• AIM OF THE EXERCISE: Copy out everything from the line containing "This screenshot has height=543, width=900." down to the line containing "Action: tap(201, 134)", including both of those lines, and keep every character the same.

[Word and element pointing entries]

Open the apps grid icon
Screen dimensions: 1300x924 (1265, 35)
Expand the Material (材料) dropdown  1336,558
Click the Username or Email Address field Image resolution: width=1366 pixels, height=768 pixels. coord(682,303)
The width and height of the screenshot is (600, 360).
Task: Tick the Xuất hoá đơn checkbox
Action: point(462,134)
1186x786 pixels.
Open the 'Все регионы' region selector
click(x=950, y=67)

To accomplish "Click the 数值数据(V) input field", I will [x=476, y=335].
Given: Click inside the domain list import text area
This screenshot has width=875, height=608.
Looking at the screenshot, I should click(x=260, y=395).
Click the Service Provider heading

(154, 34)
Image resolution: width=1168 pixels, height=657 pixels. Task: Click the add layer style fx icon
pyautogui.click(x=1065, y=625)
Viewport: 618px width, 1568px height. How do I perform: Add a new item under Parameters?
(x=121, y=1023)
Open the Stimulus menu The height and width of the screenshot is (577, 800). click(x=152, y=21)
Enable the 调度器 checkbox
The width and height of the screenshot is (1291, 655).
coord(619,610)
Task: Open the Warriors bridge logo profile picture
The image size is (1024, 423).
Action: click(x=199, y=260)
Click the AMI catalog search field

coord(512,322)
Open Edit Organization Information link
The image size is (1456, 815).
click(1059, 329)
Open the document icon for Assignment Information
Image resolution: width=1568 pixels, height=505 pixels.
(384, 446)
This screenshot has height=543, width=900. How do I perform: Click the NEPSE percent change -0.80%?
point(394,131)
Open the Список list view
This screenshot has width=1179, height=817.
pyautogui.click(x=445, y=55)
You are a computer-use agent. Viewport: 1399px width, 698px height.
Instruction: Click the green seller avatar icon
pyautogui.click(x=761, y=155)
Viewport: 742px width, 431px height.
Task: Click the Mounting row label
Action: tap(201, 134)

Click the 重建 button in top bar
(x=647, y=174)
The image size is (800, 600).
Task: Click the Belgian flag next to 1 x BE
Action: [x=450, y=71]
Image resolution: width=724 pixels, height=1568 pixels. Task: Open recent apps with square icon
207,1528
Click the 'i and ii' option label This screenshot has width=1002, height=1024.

• ANSWER IN FULL:
This screenshot has height=543, width=900. How do I perform: Click the NEPSE percent change -0.80%?
point(394,131)
Open the Список list view
This screenshot has width=1179, height=817.
pyautogui.click(x=445, y=55)
You are a computer-use agent. Viewport: 1399px width, 698px height.
Instruction: Click the green seller avatar icon
pyautogui.click(x=761, y=155)
Viewport: 742px width, 431px height.
Task: Click the Mounting row label
Action: tap(201, 134)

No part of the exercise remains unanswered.